Segundo a análise da oposição, a Venezuela está presa numa espiral de inflação e desvalorização, em que a alta dos preços domésticos prejudica a confiança na economia e na moeda, gerando fuga de capitais e levando à alta do dólar no mercado negro, o que incrementa a inflação.

Os controles de preços, nacionalizações e outras intervenções do governo também teriam causado mais distorções e problemas estruturais. A hiperinflação, o aumento da dívida externa e uma crise na balança de pagamentos iriam assinalar o fim do experimento econômico atual.

Mas como pode um governo dotado de receita petrolífera de mais de US$ 90 bilhões ter uma crise na balança de pagamentos? A resposta é: ele não pode.

Em 2012 a Venezuela teve receita petrolífera de US$ 93,6 bilhões. A conta corrente apresentou superávit de US$ 11 bilhões, ou 2,9% do PIB. Os juros pagos sobre a dívida externa pública chegaram a apenas US$ 3,7 bilhões.

Este governo não vai ficar sem dólares.
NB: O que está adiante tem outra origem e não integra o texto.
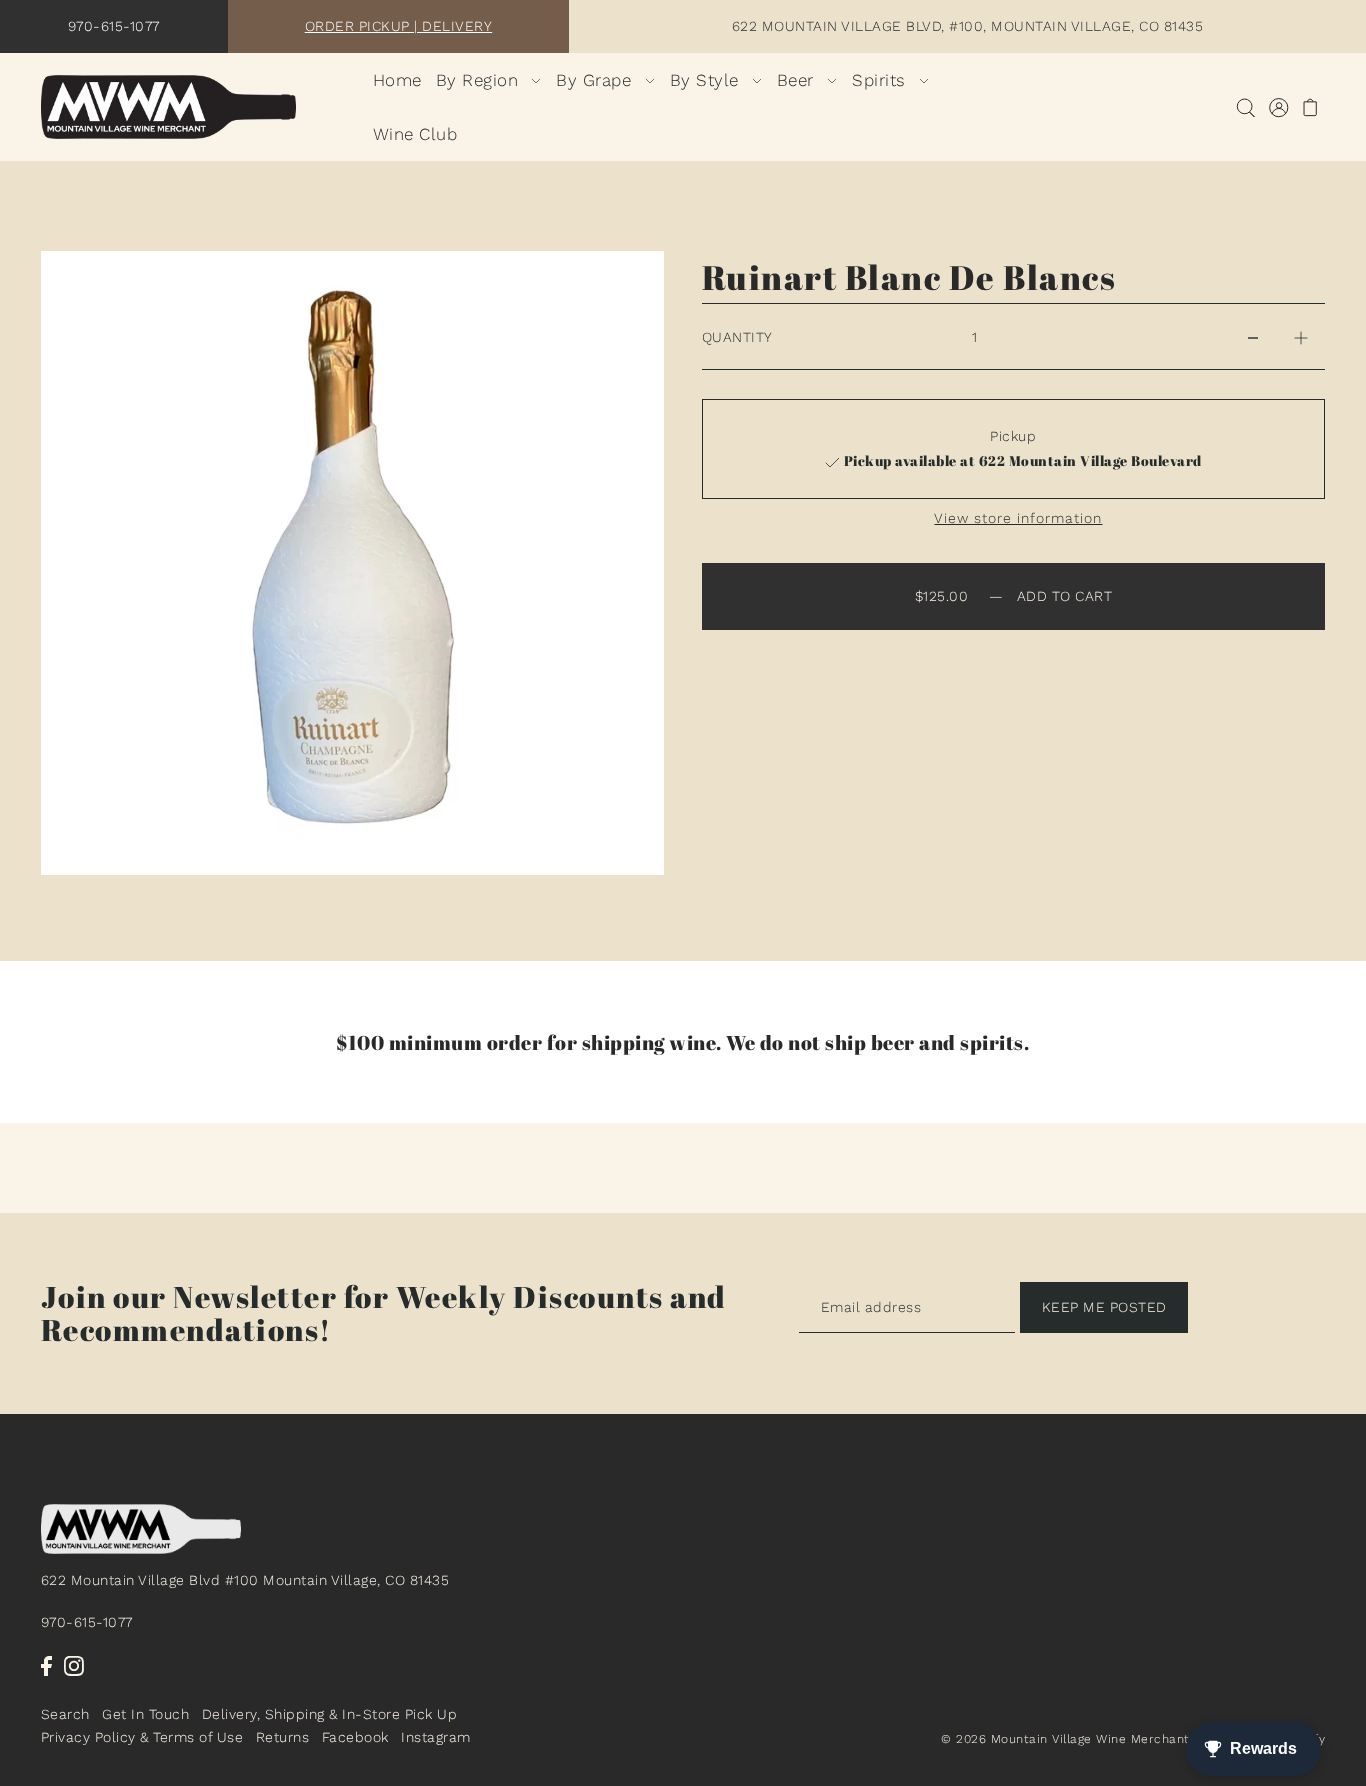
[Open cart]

Normalmente, reservas suficientes para cobrir três meses de importações são consideradas suficientes; a Venezuela tem o suficiente para pelo menos oito meses.

A hiperinflação também é uma possibilidade muito remota. O que realmente empurrou a inflação para cima, começando há um ano, foi um corte na oferta de dólares ao mercado de divisas.

A oferta foi reduzida pela metade em outubro de 2012 e praticamente eliminada em fevereiro. Isso significou que mais importadores tiveram que comprar dólares cada vez mais caros no mercado negro. Foi dali que veio o aumento da inflação.

Desde então, o governo aumentou os leilões de dólares e anunciou planos de aumentar as importações de alimentos e outros bens, fato que provavelmente exercerá pressão para baixo sobre os preços.

É claro que a Venezuela está enfrentando problemas econômicos muito sérios.

Mas não são problemas do tipo sofrido pela Grécia ou a Espanha, presas na armadilha de um arranjo em que a política macroeconômica é determinada por pessoas cujos objetivos entram em conflito com a recuperação econômica desses países.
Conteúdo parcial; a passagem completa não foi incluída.